An Overview of Database Indexing for Beginners

Database Indexing is the most common way known and utilized by backend developers to optimize database queries. In this article, we will be discussing about database indexing in detail.

What is a database index?

A database index allows a query to retrieve data from a database in an efficient manner. In simpler words, indexing is a way to get an unordered table into an order that will maximize efficiency when searching for a record.

Indexes can be related to specific tables and consist of one or more keys. Also, a table can have multiple indexes built from it.

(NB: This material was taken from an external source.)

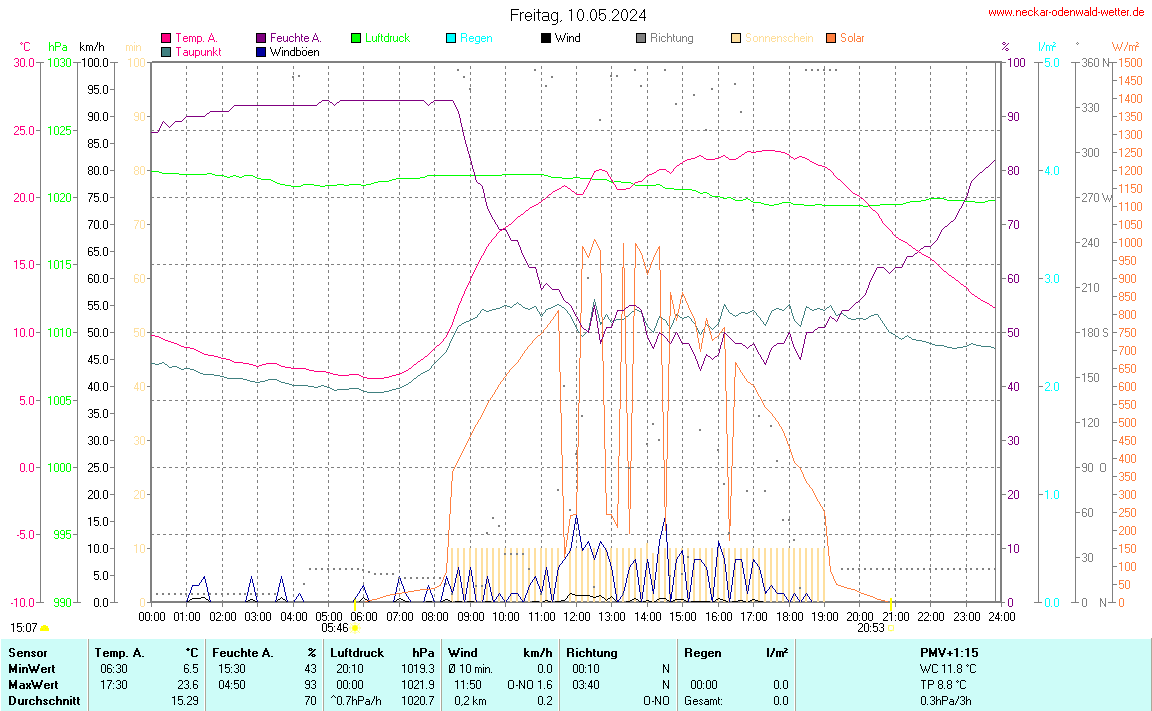Select the black Wind legend box
This screenshot has width=1152, height=711.
546,39
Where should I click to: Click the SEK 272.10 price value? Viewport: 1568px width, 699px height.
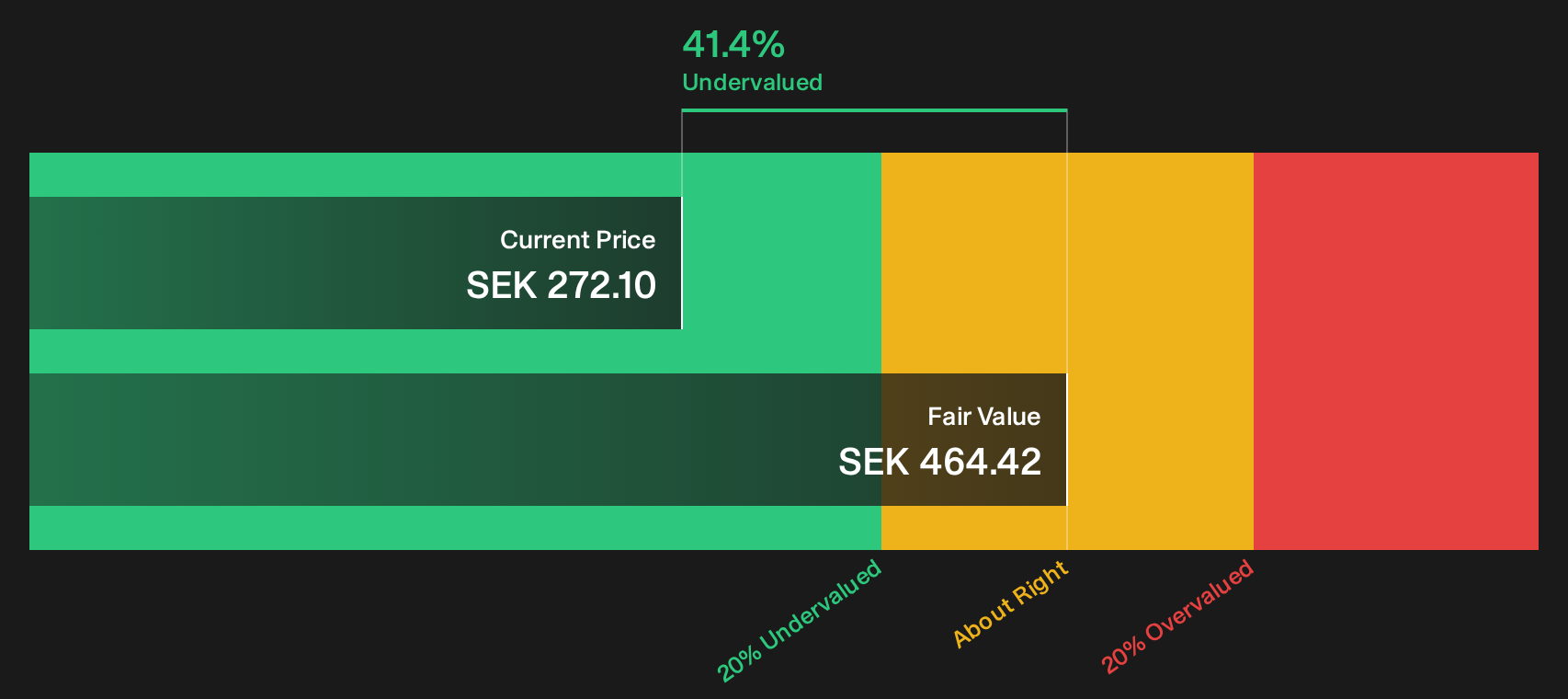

When a database table is unindexed, there won’t be any clear order of the rows, thus, to fulfill any query, it will need to search through the rows linearly, that is, the query will have to search through each row to find the rows with the matching condition. As you can imagine, this isn’t ideal and can be a problem when looking inside a database table with huge amount of data.

For example, we have a table as shown below:

COMPANY_ID	UNIT	UNIT_COST
10	12	1.15
12	12	1.05
14	18	1.31
18	18	1.34
11	24	1.15
16	12	1.31
10	12	1.15
12	24	1.3
18	6	1.34
18	12	1.35
14	12	1.95
21	18	1.36
12	12	1.05
20	6	1.31
18	18	1.34
11	24	1.15
14	24	1.05

And then, we want to run a query as following:

SELECT
	company_id,
	units,
	unit_cost
FROM
	index_test
WHERE
	company_id = 18

In this particular case, the database would have to search through all 17 records in the order they appear in the table, from top to bottom, one at a time, to look for all the potential instances of company_id as 18.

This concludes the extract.